Recent leaked documents demonstrate that India has resisted U.S. efforts to support Western resolutions at the UN regarding the Russian invasion.  India also resisted U.S. efforts to arrange a discussion of the war at the recent G-20 summit in New Dehli.  Leaked documents also reveal that India’s national security adviser, Ajit Kumar Doval, assured his Russian counterpart, Nikolay Petrushev, that India would not take sides in the current confrontation between Russian and the United States.  Other important regional states such as Brazil, Egypt, and Pakistan have given similar assurances to their Russian counterparts.  All of these nations have been paying higher prices for important commodities and consumer goods because of U.S. sanctions and tariffs against China and Russia.  Meanwhile, Exxon Mobil and Chevron, the two largest American oil companies, have been earning record profits as a result of disruptions in Russian energy deliveries.

Meanwhile, China is stealing a march on the United States in both the Middle East and Africa.  In addition to signing long-term energy arrangements with both Iran and Saudi Arabia, Beijing is poised to dominate the exploitation of the most important minerals for the manufacturing of batteries for electric vehicles.  Demand for cobalt is expected to increase significantly in the near term, and the Democratic Republic of Congo dominates the mining of cobalt.  Lithium allows electric vehicles to generate the same energy and speed as gas vehicles, and Zimbabwe is a top producer of lithium.  China has excellent state-to-state relations with these key African countries as well as an increased presence in Afghanistan, which has huge reserves of lithium.  The United States and its allies have sufficient reserves of lithium and copper, for example, but it would require significant investments and technological cooperation to build up mining industries.

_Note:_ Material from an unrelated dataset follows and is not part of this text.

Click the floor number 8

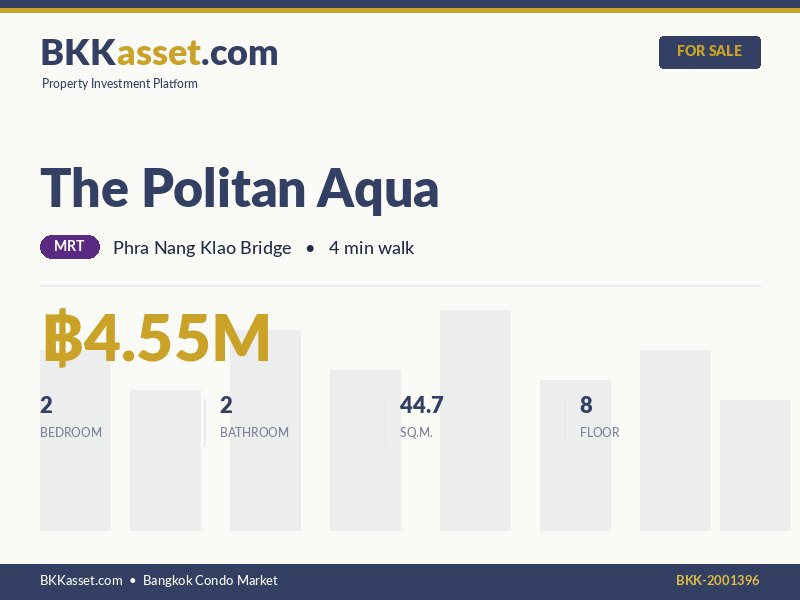pyautogui.click(x=586, y=405)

Overall, U.S. investment pales in comparison to China’s belt and road initiatives throughout the Global South, particularly the huge loans for vast infrastructure projects, and U.S. demands regarding democratic governance compare unfavorably to Russian and Chinese unwillingness to force the countries of the Global South to take sides.  There is also an intense great power competition for influence in the Middle East and North Africa as both Moscow and Beijing take advantage of U.S. nonrecognition of Iran; U.S. open-ended support for Israel; and U.S. hypocrisy over its role in the so-called Middle East peace process.

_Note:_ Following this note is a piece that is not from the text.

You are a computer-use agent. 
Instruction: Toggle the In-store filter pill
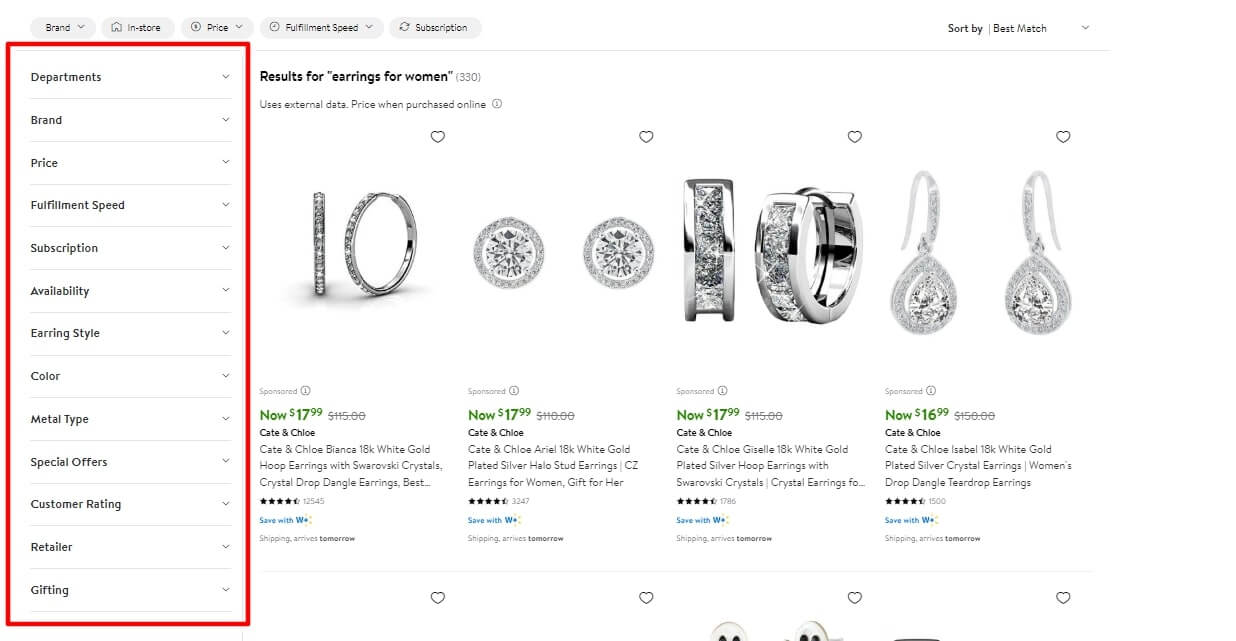138,28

Melvin A. Goodman is a senior fellow at the Center for International Policy and a professor of government at Johns Hopkins University.  A former CIA analyst, Goodman is the author of Failure of Intelligence: The Decline and Fall of the CIA and National Insecurity: The Cost of American Militarism. and A Whistleblower at the CIA. His most recent books are “American Carnage: The Wars of Donald Trump” (Opus Publishing, 2019) and “Containing the National Security State” (Opus Publishing, 2021). Goodman is the national security columnist for counterpunch.org.